NOTES
(1) Cette tendance à placer l’idéal dans le passé est particulière aux siècles qui reposent sur un dogme inattaqué et traditionnel. Au contraire, les siècles ébranlés et sans doctrine, comme le nôtre, doivent nécessairement en appeler à l’avenir, puisque le passé n’est plus pour eux qu’une erreur. Tous les peuples anciens plaçaient l’idéal de leur nation à l’origine ; les ancêtres étaient plus que des hommes (héros, demi-dieux). Voyez au contraire, à l’époque d’Auguste, quand le monde ancien commence à se dissoudre, ces aspirations vers l’avenir, si éloquemment exprimées par le poète incomparable dans l’âme duquel les deux mondes s’embrassèrent. Les nations opprimées font de même : Arthur n’est pas mort, Arthur reviendra. Le plus puissant cri qu’une nation ait poussé vers l’avenir, la croyance de la nation juive au Messie, cette croyance, dis-je, naquit et grandit sous l’étreinte de la persécution étrangère. L’embryon se forme à Babylone ; il se fortifie et se caractérise sous les persécutions des rois de Syrie ; il aboutit sous la pression romaine.

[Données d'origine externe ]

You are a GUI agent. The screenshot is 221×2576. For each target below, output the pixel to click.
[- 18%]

(2) J’ai vu des hommes du peuple plongés dans une vraie extase à la vue des évolutions des cygnes d’un bassin. Il est impossible de calculer à quelle profondeur ces deux simples vies se pénétraient. Évidemment le peuple, en face de l’animal, le prend comme son frère, comme vivant d’une vie analogue à la sienne. Les esprits élevés, qui redeviennent peuple, éprouvent le même sentiment.

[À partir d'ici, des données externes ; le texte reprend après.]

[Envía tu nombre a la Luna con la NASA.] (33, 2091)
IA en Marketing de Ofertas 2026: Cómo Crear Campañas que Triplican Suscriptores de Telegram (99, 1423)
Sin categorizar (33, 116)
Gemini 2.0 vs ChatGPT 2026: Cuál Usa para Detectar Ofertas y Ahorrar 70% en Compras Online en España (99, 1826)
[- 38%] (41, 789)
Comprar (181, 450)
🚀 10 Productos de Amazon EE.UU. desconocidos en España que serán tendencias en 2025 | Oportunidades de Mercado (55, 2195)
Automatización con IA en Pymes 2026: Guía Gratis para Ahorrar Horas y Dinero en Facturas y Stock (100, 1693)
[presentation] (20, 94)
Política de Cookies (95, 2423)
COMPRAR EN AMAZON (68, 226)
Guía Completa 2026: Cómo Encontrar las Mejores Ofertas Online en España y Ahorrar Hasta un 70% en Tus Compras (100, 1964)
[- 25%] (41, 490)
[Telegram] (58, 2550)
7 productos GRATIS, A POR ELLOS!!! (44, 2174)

(3) Quelle bonhomie, par exemple, que celle de savants souvent éminents, déclarant en tête de leurs ouvrages qu’ils n’ont pas eu l’intention d’empiéter sur le terrain de la religion, qu’ils ne sont pas théologiens et que les théologiens ne peuvent pas trouver mauvaises leurs tentatives d’humble philosophie naturelle. Il y a en France des hommes qui admirent beaucoup l’établissement religieux de l’Angleterre, parce que c’est de tous le plus conservateur. À mes yeux, ce système est le plus illogique et le plus irrévérencieux envers les choses divines.